* What to work on *
Below are records; output exactly the lines from the one with "[Suzani Floral Pinny Apron] (82, 1855)" through their final line.

Stored items

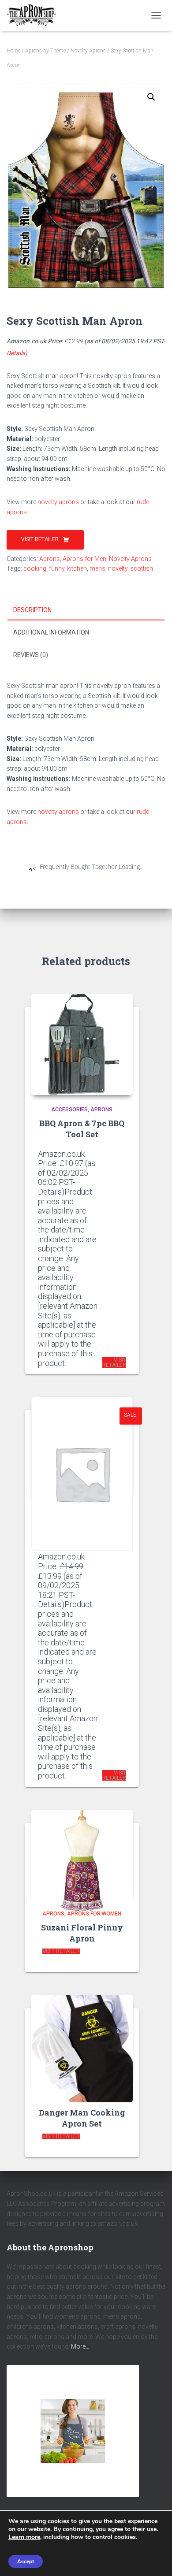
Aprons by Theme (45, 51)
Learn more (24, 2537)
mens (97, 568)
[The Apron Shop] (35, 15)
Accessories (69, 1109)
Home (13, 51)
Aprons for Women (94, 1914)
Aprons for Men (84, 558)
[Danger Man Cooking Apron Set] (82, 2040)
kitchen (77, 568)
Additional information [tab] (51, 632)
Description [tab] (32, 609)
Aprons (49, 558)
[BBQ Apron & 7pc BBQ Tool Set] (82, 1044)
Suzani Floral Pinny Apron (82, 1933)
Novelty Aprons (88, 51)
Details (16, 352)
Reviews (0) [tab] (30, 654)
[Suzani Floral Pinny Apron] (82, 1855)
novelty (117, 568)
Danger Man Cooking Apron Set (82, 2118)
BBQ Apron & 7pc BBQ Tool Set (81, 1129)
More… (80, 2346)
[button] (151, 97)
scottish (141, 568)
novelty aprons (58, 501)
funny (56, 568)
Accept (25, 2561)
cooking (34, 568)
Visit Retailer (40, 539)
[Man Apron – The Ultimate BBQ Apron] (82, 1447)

* Task answer *
[Suzani Floral Pinny Apron] (82, 1855)
novelty (117, 568)
Danger Man Cooking Apron Set (82, 2118)
BBQ Apron & 7pc BBQ Tool Set (81, 1129)
More… (80, 2346)
[button] (151, 97)
scottish (141, 568)
novelty aprons (58, 501)
funny (56, 568)
Accept (25, 2561)
cooking (34, 568)
Visit Retailer (40, 539)
[Man Apron – The Ultimate BBQ Apron] (82, 1447)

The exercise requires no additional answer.